* YOUR OBJECTIVE *
Update all of the records below by replacing "Expand" with "Open" and keeping everything else the same. Leave the pictures out of your answer.

* EXERCISE MATERIALS *
· · · · ·

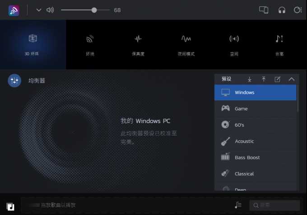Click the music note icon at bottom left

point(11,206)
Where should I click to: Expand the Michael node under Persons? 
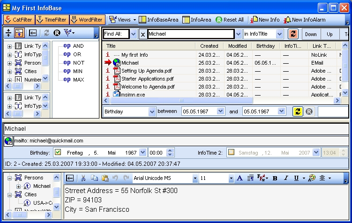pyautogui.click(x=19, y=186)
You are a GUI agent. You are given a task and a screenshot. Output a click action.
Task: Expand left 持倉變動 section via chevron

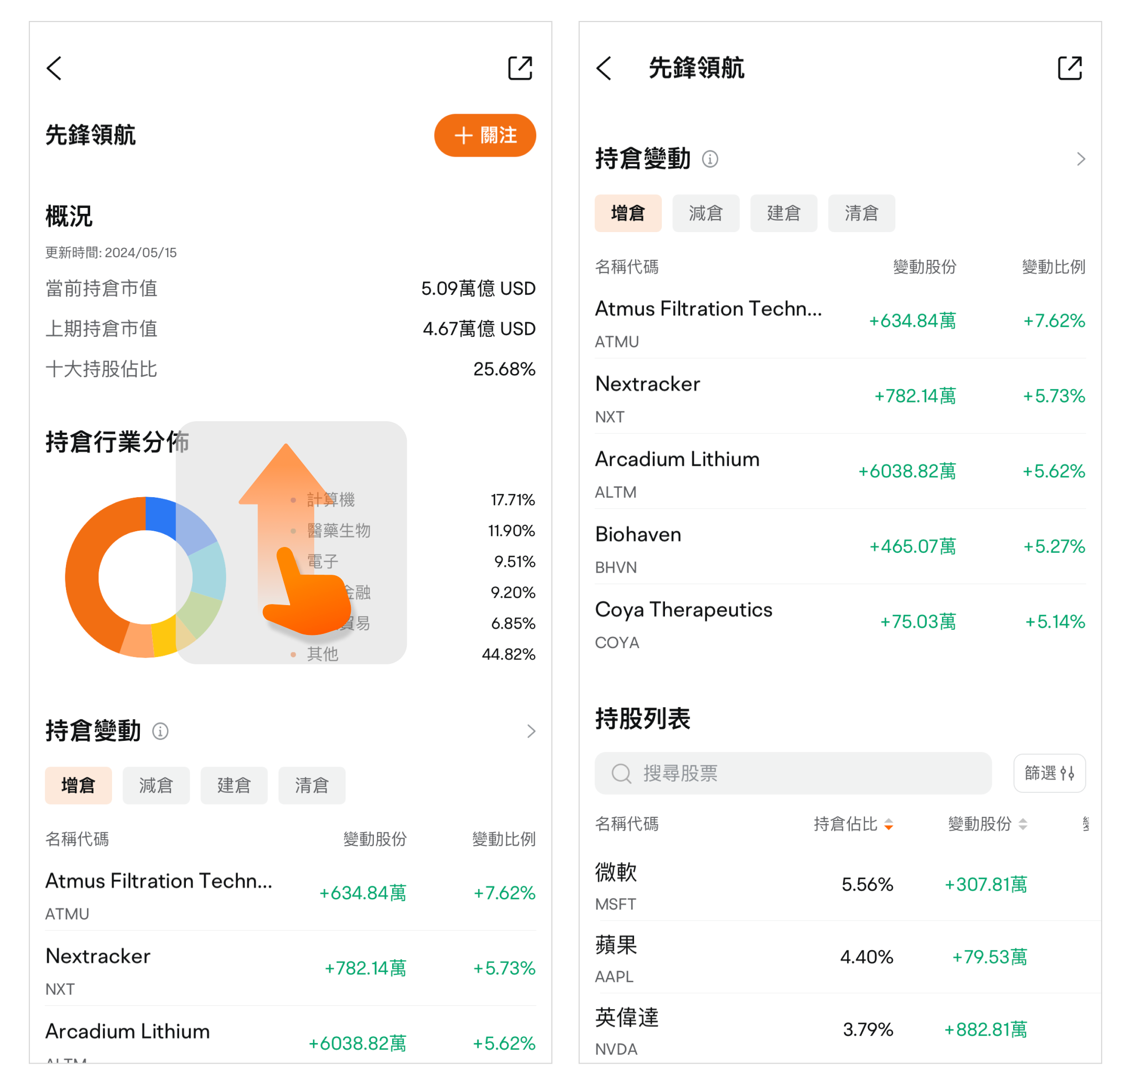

· · · · ·

* EXERCISE RESPONSE *
Click the music note icon at bottom left

point(11,206)
Where should I click to: Open the Michael node under Persons? 
pyautogui.click(x=19, y=186)
You are a GUI agent. You are given a task and a screenshot. Output a click action.
Task: Open left 持倉變動 section via chevron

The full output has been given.